Dalle bozze di decreto non ufficiali fatte circolare per una verosimile e auspicata richiesta di informazioni e di valutazioni agli ordini professionali interessati e ai sindacati di categoria al fine di ottenere una revisione condivisa del decreto tale da poter essere calata nella quotidiana realtà lavorativa delle varie figure professionali.
Da un primo approccio del testo, però, è saltato fuori un vulnus di base. Infatti ogni esercente la professione sanitaria è chiamato a rispondere civilmente, penalmente e disciplinarmente nel caso in cui dovesse incorrere in una condotta imprudente, imperita o negligente. A garanzia di tali possibili criticità è stata prevista l’assicurazione professionale obbligatoria che però viene correlata con l’assolvimento, da parte dell’assicurato, della quota dei crediti formativi previsti. In buona sostanza i le assicurazione sono autorizzate, per legge, a non garantire la copertura assicurativa a chi non è in regola con i crediti ECM.
Va tenuto conto che la natura stessa del programma ECM prevede un aggiornamento a 360° sulle più svariate discipline che abbracciano argomenti trasversali in svariati vari ambiti tecnici, non sempre orientati a soddisfare l’aggiornamento teorico-pratico specifico nel campo di occupazione professionale molto spesso lontano dalla specialità in cui si lavora quotidianamente.
Un orientamento legislativo siffatto distorce il senso dell’aggiornamento costante e ne svilisce la logica costruttiva di miglioramento continuo.

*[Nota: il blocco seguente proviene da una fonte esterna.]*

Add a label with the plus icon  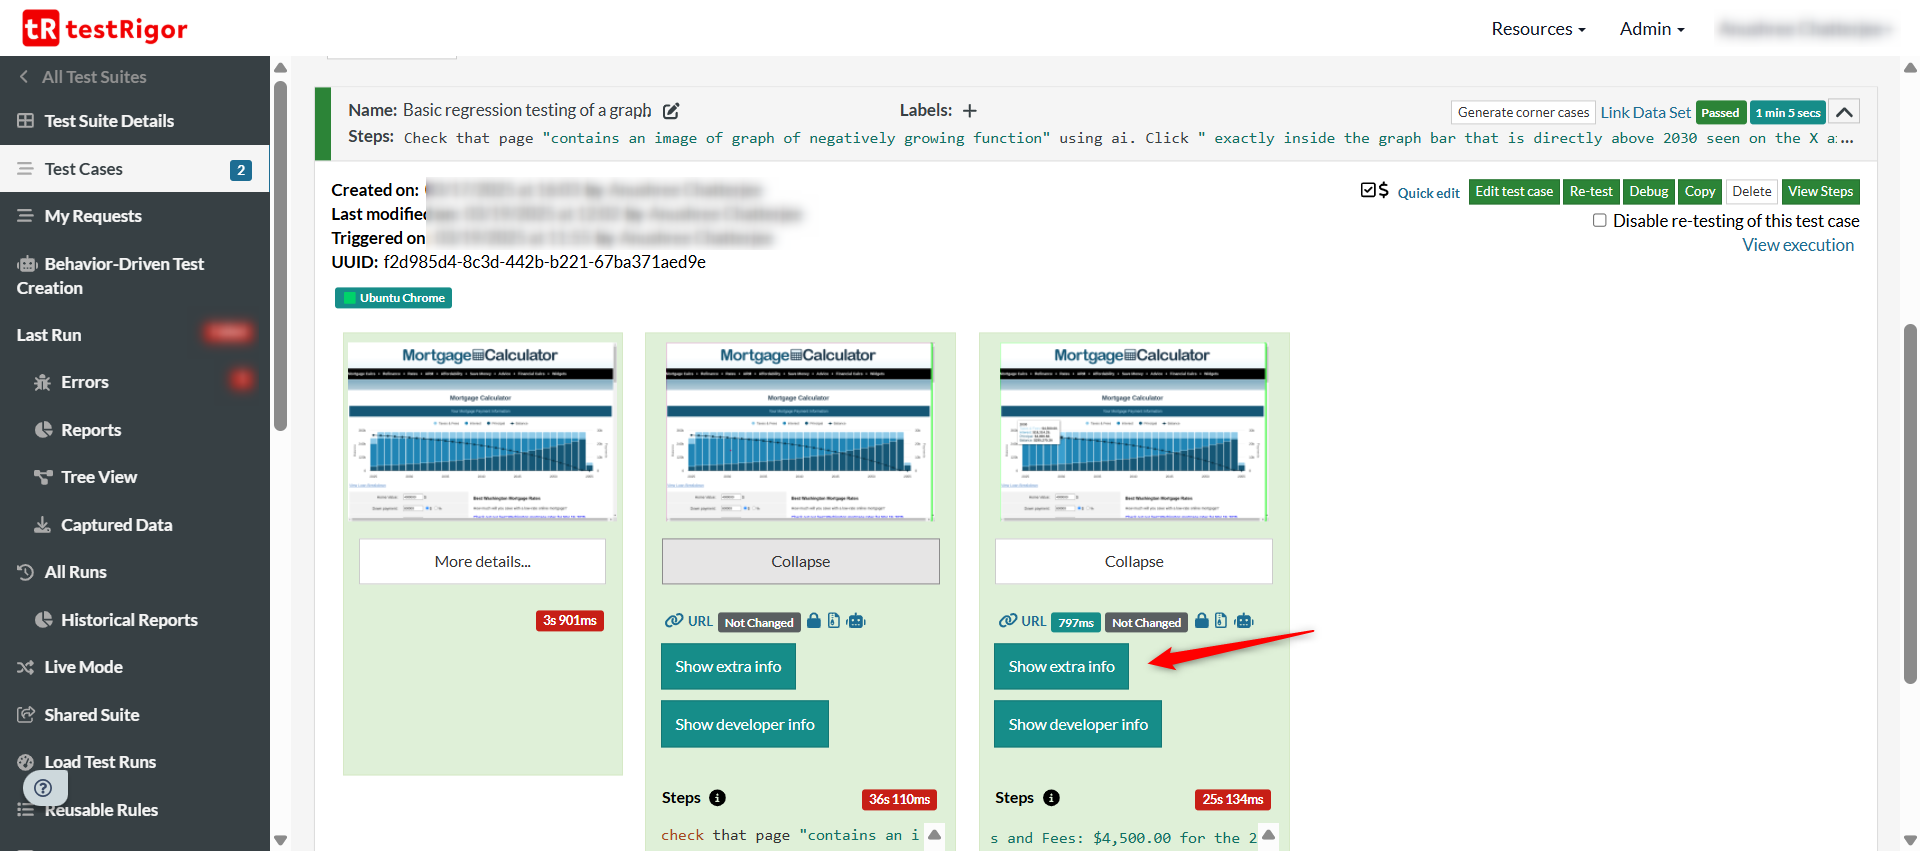tap(969, 111)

Infatti un operatore sanitario che raggiunga il totale dei crediti formativi svolgendo corsi che si discostano considerevolmente dalle materie relative alla specialità in cui opera, pur di racimolare i crediti necessari, viene posto sullo stesso piano di un altro che invece onestamente e disciplinatamente segue aggiornamenti mirati alla professione specifica seguita sul posto di lavoro che ne gratificano la professionalità ma che lo impegnano in modo diverso sul piano economico. Così facendo si incentiva il qualunquismo professionale di guicciardinana memoria del tipo “Franza o Spagna basta che se magna”. Entrambi gli operatori si troverebbero nella condizione di sicurezza assicurativa durante un contenzioso. Ma il primo ha frequentato corsi finalizzati al raggiungimento del numero di crediti necessari col minimo costo garantendosi la sicurezza ai fini dell’ECM e della copertura assicurativa. La stessa cosa avviene per il secondo caso ipotizzato ma con costi maggiori che sicuramente non premiano né incentivano la qualità e la professionalità.
Si auspica quindi una inversione di rotta, poiché risulta quanto mai curioso che questa sanzionabilità del mancato raggiungimento del numero necessario di crediti ECM, come mancata copertura assicurativa, venga formulata in un decreto sulle assicurazioni e non in atti normativi istituzionali e deontologici più direttamente attinenti l’esercizio professionale.